Sin duda alguna, otra producción que vale la pena mencionar es el cortometraje de animación "Alberto solo", del joven Michael Baruch, el cual se convierte en una de las pocas producciones nacionales que se han presentado fuera del país y con buen suceso.
Este animado fue exhibido en varios cines de Centroamérica y participó en el Festival Ícaro en Guatemala, obteniendo el primer lugar en la categoría de cortometraje.
Falta de identidad, uno de los grandes problemas del cine nacional
Por su parte, Abraham Espinoza opina con respecto al apoyo que se le da al séptimo arte en el país que "no solo depende del gobierno. Habrá que convencerlos de que el cine es una buena inversión. Y esto se logra con producciones de calidad. Si se apoyara más la cultura y las artes, posiblemente no se tendría que destinar tanto dinero al combate a la delincuencia".
Además, agrega al respecto que "la falta de identidad hondureña es otro de los grandes problemas que abaten al país. Se debe fomentar la cultura, pues sin ella se es como un hombre sin identidad. Aún no estamos para competir contra Norteamérica, pero ‘Posei2’, por ejemplo, tiene mejor calidad que muchas películas hollywoodenses que actualmente están en cartelera". Con respecto al desempeño actoral, destaca que "en cada película veo nacer a una nueva estrella, desafortunadamente no tienen seguimiento.
No podemos criticar la baja calidad actoral en los filmes nacionales, pues no existe presupuesto para pagarles a los actores, y muchos lo hacen de forma gratuita".
Considera que por otro lado, las buenas actuaciones, aparte del estudio de la escuela en artes, también son producto de dos factores: los buenos guiones y los directores exigentes.
Por ejemplo: Adrien Brody se aisló durante dos meses para poder personificar su papel en "El pianista" y Colin Firth practicó su personaje de George VI durante un año. Eso les valió el premio Oscar. "Necesitamos actores que transformen a sus personajes y directores con buenos guiones y no conformistas", analizó.
Mayor confianza en los actores y mejores enfoques en los directores
Para Rodolfo Velásquez, pese a que los presupuestos para invertir en el cine en Honduras son mínimos, la persistencia de los directores hondureños ha dado frutos. Tal es el caso de "Unos pocos con valor".
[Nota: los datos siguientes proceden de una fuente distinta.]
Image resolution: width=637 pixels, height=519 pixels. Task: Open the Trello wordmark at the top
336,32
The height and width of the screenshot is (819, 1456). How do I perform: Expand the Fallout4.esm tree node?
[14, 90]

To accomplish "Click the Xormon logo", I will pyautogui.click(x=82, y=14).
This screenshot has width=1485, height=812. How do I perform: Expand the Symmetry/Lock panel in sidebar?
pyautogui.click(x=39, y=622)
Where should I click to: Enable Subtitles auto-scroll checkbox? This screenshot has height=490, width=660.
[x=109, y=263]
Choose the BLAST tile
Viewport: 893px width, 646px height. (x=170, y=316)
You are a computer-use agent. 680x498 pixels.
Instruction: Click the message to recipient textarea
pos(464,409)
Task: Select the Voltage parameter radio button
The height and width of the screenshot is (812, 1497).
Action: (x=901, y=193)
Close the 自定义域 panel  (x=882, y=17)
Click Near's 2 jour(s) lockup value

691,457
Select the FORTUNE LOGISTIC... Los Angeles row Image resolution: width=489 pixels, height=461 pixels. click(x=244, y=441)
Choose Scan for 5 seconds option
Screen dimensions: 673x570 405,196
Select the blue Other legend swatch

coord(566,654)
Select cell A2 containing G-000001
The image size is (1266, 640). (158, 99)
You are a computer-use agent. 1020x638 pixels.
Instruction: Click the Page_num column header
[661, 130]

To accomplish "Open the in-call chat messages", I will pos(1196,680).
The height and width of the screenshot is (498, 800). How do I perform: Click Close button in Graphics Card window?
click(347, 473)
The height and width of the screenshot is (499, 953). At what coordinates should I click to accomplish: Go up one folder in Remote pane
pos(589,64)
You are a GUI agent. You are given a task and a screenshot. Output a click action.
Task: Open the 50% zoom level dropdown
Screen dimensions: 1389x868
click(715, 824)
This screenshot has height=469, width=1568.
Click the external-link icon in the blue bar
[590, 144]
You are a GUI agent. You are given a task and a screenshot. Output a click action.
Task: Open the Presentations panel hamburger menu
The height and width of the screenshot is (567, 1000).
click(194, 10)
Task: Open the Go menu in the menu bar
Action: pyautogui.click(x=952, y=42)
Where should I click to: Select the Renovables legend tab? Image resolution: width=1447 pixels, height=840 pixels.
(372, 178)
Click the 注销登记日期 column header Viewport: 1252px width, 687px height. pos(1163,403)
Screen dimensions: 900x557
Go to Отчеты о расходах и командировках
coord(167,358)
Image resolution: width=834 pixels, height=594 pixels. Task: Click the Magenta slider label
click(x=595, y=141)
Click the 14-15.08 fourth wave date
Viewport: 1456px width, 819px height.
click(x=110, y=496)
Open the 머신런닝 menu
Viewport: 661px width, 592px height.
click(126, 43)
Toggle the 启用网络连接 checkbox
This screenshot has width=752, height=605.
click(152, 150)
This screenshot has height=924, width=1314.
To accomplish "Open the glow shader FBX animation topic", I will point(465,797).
Esta cinta "captura el momento que estamos viviendo, tiene acción y una identificación con los personajes, tanto héroes como antihéroes", afirma el locutor del programa de radio "Peliculiando".
"Sizu", quien se considera un "fanático del séptimo arte, con influencias de cine comercial ochentero", considera que "el villano de esta cinta es tan admirable que hasta se le deberían escribir historietas o una precuela de cómo llegó a ser lo que es, simplemente admirable".
Por su parte, "Amor y frijoles" es otra de las películas que desde su punto de vista contó con elementos que permitieron al público identificarse con la misma.
"Muy buena fotografía y banda sonora, la película gustó, las actuaciones fueron buenas y la promocionaron bien", declaró.
En cuanto al trabajo actoral en Honduras, "Sizu", como también es conocido Velásquez, señala que se "improvisa mucho" y que "es necesario más estudio de personajes e identificarse con el mismo".
Asimismo, considera que es importante que los actores tengan mayor confianza en sí mismos. Otro problema, señala Velásquez, es que no se respetan los procesos creativos de preproducción, producción y post producción. En cuanto al apoyo al séptimo arte, él señala que los directores deben enfocarse más en realizar películas comerciales que puedan rendir frutos.